Others have suggested this for a similar problem
https://stackoverflow.com/a/13007555/1831980
But as a novice i feel that the solution is too complex, and I am hoping for a simpler method.
What I am doing now is this:
write.table(Puromycin, file="clipboard" , sep=";" , row.names=FALSE )
write.table(summary(Purymycin$conc), file="clipboard" , sep=";" , row.names=FALSE )
... etc...
But this requires i lot of copy-ing and pasting, which I hope to eliminate.
Any help would appreciated.
write.table and its friends are intended to write out columns of data separated by whatever separator is specified. Your clipboard contains several data types because you are using summary which always gives a unique output.

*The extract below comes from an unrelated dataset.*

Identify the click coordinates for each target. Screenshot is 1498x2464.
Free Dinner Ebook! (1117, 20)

For writing the data values out, you can use write.csv on a data frame and then open with Excel. For example, Puromycin is already a data frame (which you can see with str(Puromycin)) so you can just write it out directly:
write.csv(file = "some file.csv", x = Puromycin)

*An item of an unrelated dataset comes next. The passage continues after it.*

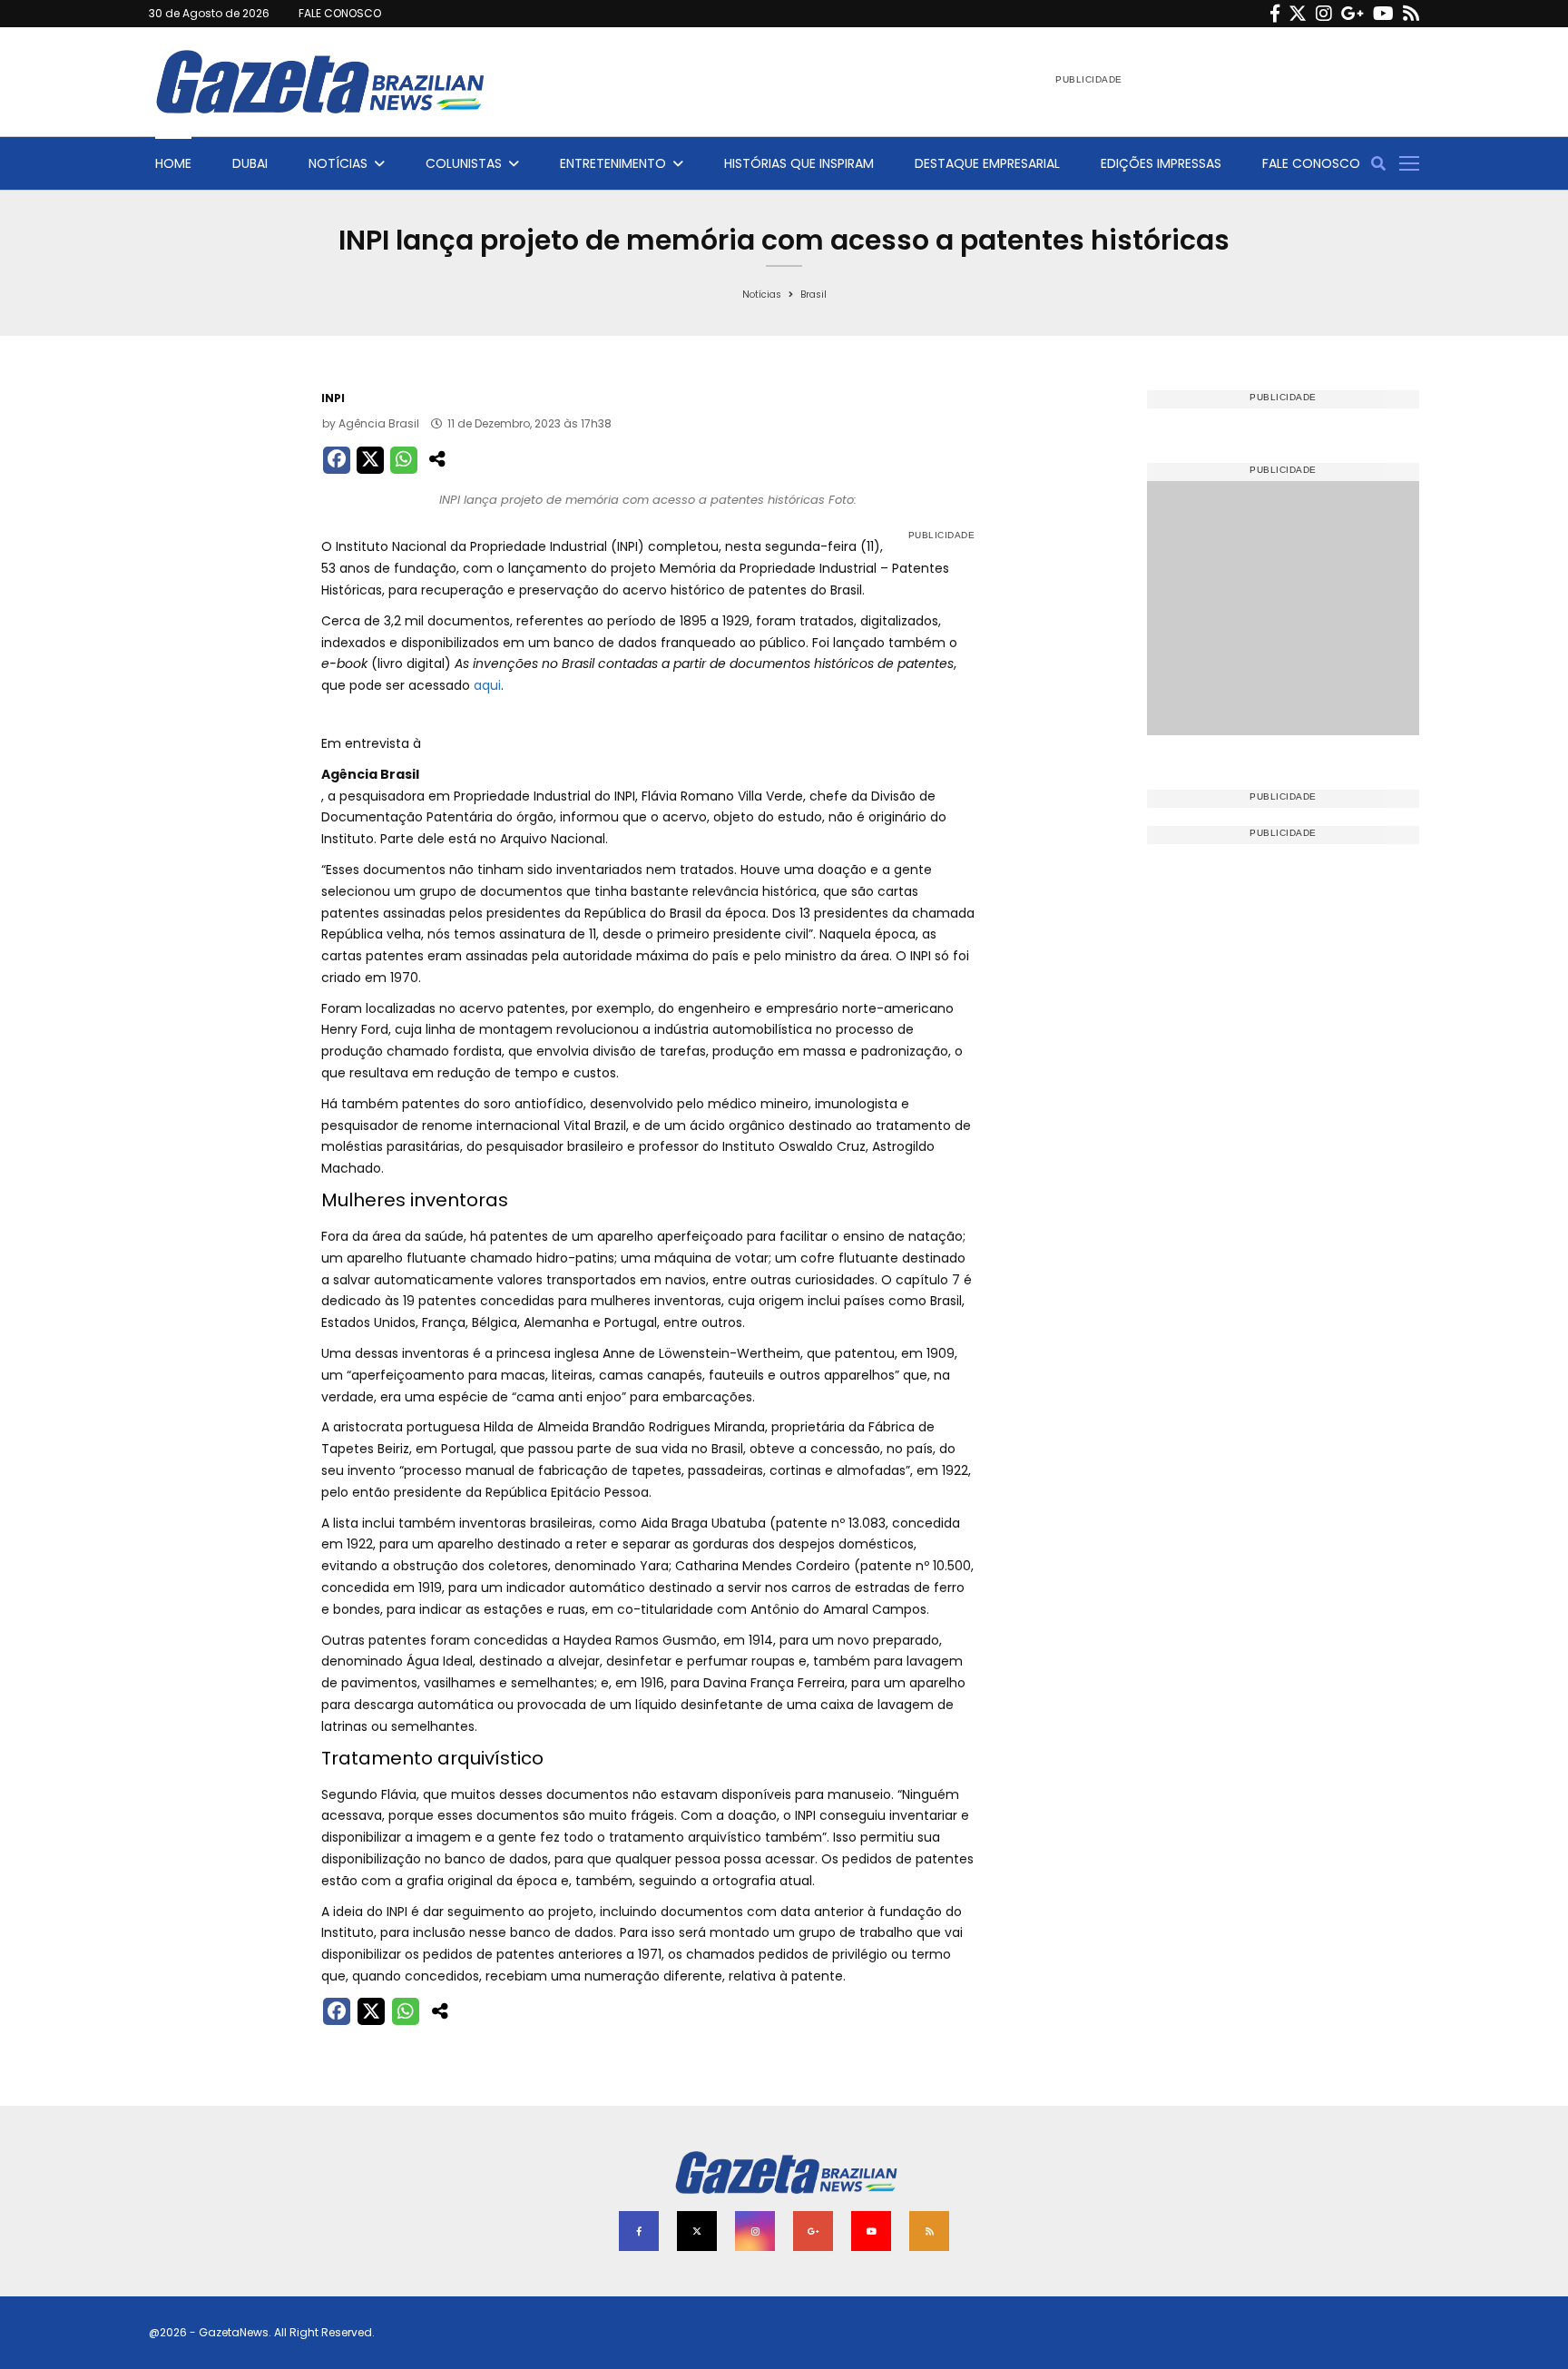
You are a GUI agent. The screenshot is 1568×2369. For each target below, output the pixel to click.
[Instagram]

Which will go into the current working directory (which can be determined with getwd()).
To write out/save the results of the regression model is a bit more of a challenge. You could definitely use sink as you did, but specify an extension of .txt on your file so a text editor can open it. There are fancier methods (sweave, knitr) which you might want to look into in the long run, as they can write really nice reports automatically.
In the meantime, get to know str(any R object) as it will be your friend. You can see all the objects in your workspace with ls().

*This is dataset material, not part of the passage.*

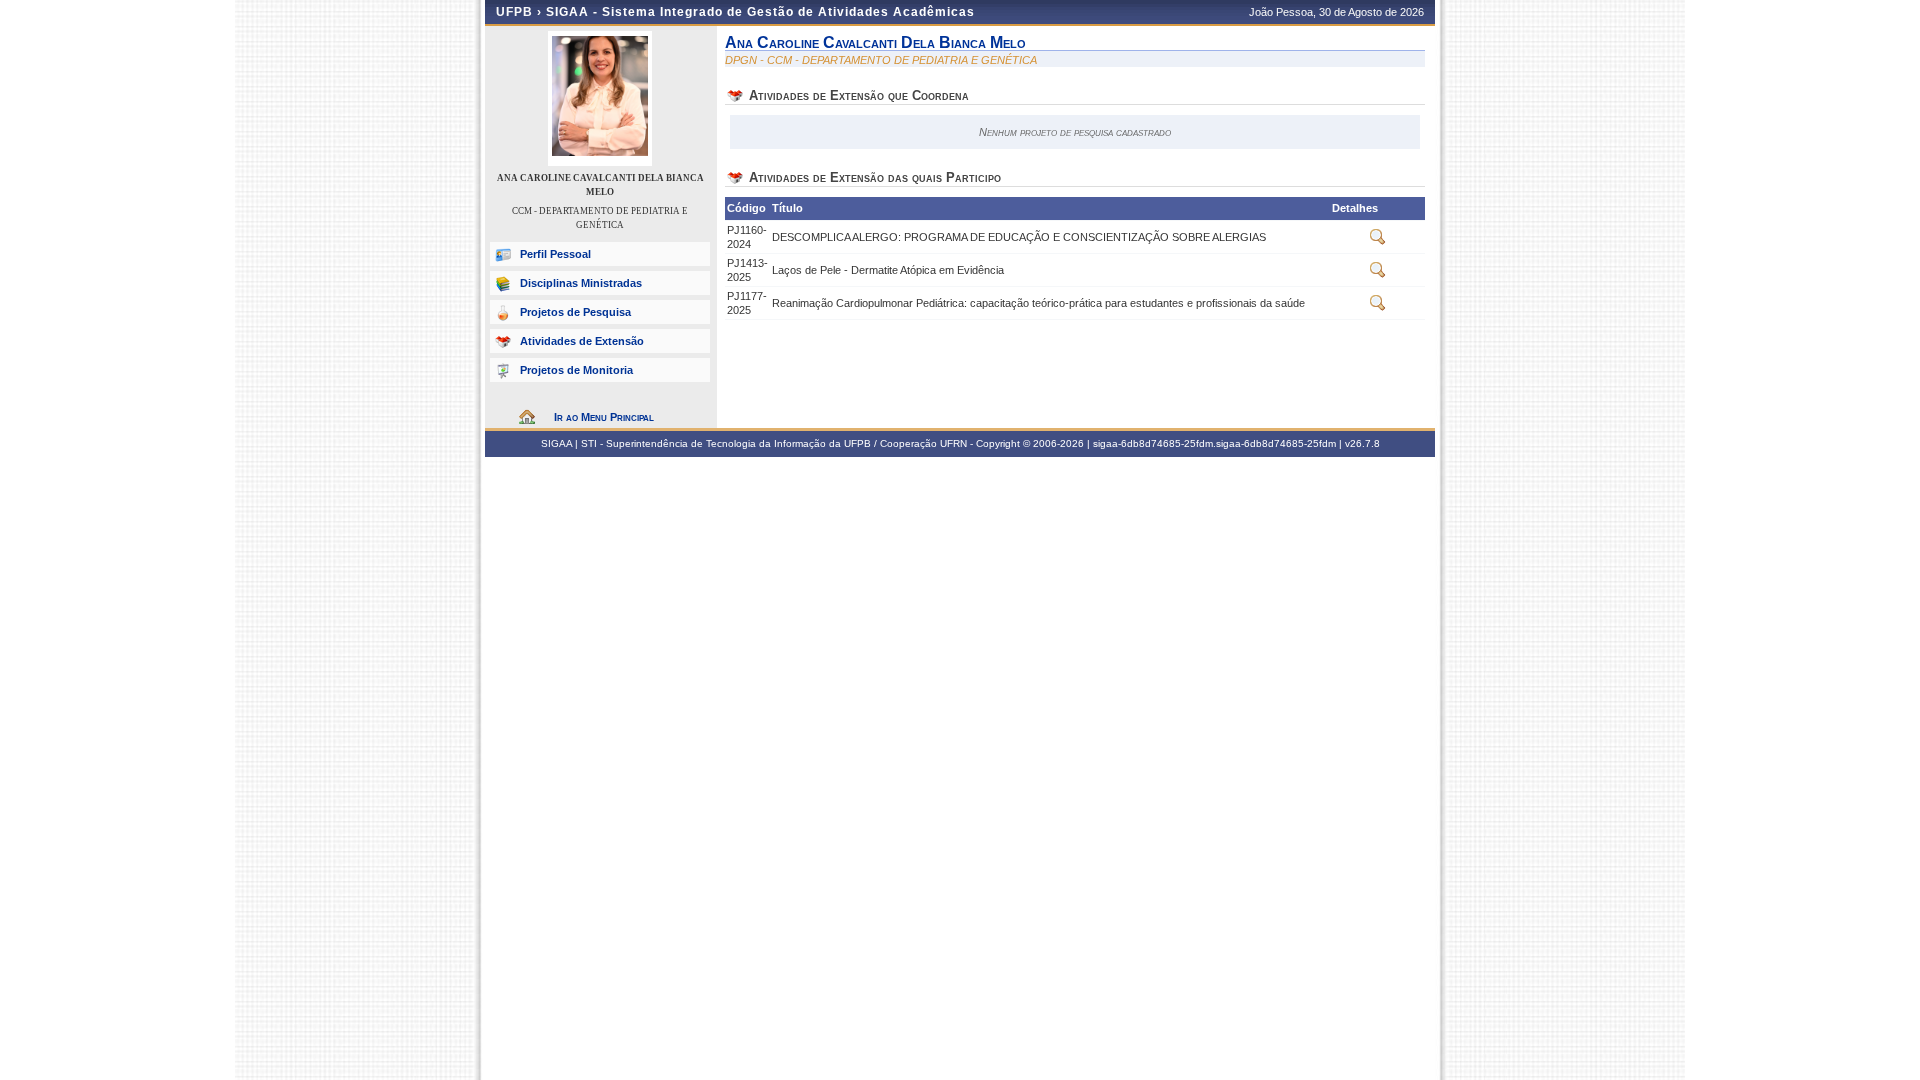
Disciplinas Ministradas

This will only be helpful if you are prepared to use Excel's Data/Text to Columns functions:
capture.output( sapply( c(Puromycin,
summary(Puromycin$rate),
summary(Puromycin$conc),
table(Puromycin$state),
lm( conc ~ rate , data=Puromycin) ), FUN=print), file="datafilewhichexcelhopefullyunderstands.csv", append=TRUE)
The problem being that Excel will not read the whitespace as a cell separator unless you specifically tell it to. You can (and I have often done so) use the fixed filed input features offered by the Text-to-Columns dialog interface.
Your simplest option may be to use the RExcel tool, it transfers information between R and Excel. However it is not free software.
The XLConnect package is another option, it can be used to write information directly to an Excel file.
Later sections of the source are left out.